While the Army is in need of about 5,000 sniper rifles, the priority was to equip the Northern Command, which looks after the crucial LoC and some part of the Line of Actual Control with China.
The guns being given to the soldiers are the .338 Lapua Magnum Scorpio TGT by Beretta, and the .50 Calibre M95 by Barrett. These snipers will replace the ageing Russian Dragunov, the mainstay of Indian soldiers.
Army Headquarters has already floated a plan to procure 5,000 sniper rifles for the entire force, a limited number of guns are being bought through the emergency purchase power of the Northern Commander.
Why the new rifles
Sources say formations at the LoC felt the need to go in for superior sniper rifles as the dynamic in the region has changed.

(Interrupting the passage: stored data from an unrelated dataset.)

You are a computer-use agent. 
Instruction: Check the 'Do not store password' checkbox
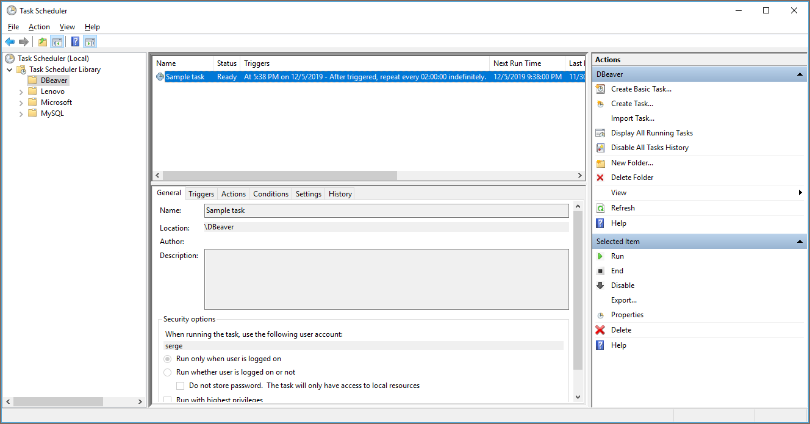(181, 386)
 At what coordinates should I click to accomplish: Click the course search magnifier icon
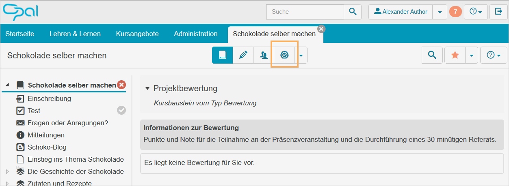[431, 55]
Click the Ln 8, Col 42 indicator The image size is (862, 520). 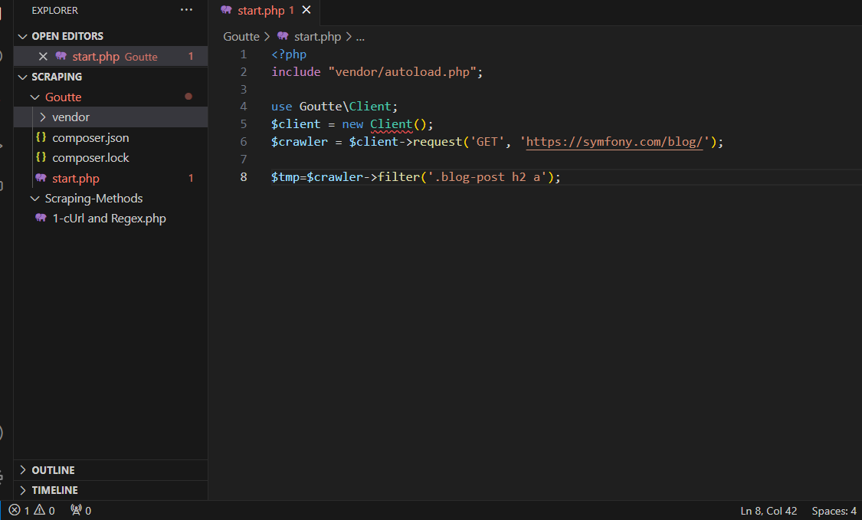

The Pakistan Army has resorted to sniping in a big way to hit at soldiers guarding the LoC. Many times, soldiers have been hit even in their own posts, besides being targeted when they are out patrolling.
Even though the Indian Army has retaliated in equal terms, the need was felt for more modern and deadlier sniper rifles.
What’s special about the new rifles?
The US-made Barrett M95 is an anti-material rifle which has a range of a whopping 1,800 metres.
The gun, which is in use with many special forces around the world, is a bolt action sniper rifle chambered in a .50 Browing Machine Gun cartridge (12.7×99mm).
With an unloaded gun weighing about 10 kg, the M95 first came out way back in 1995, and is part of the Barrett M82 family, the first notable American made .50 Caliber anti-material rifles introduced in 1982.
The gun feeds from a five-round detachable box magazine and is a more compact and lighter version than earlier products.
The other gun that will be available to the troops along the LoC is the Victrix Armaments .338 Lapua Magnum Scorpio TGT, owned by Italian firm Beretta.
The Scorpio TGT uses the .338 Lapua Magnum (8.6×70mm or 8.58×70mm), a rimless, bottlenecked, centre-fire rifle cartridge.
It was developed in the 1980s as a high-powered, long-range cartridge for military snipers. It was used in the Afghanistan War and the Iraq War.
Although the .338 Lapua Magnum was initially developed to penetrate body armour at 1,000 metres, it has been used effectively to 1,500 metres and beyond, and holds the distinction of being part of some of the record-breaking sniper shots in war.
At least 30 countries use the .338 Lapua Magnum sniper rifles and over a dozen manufacturers produce guns, in multiple configurations, in this calibre.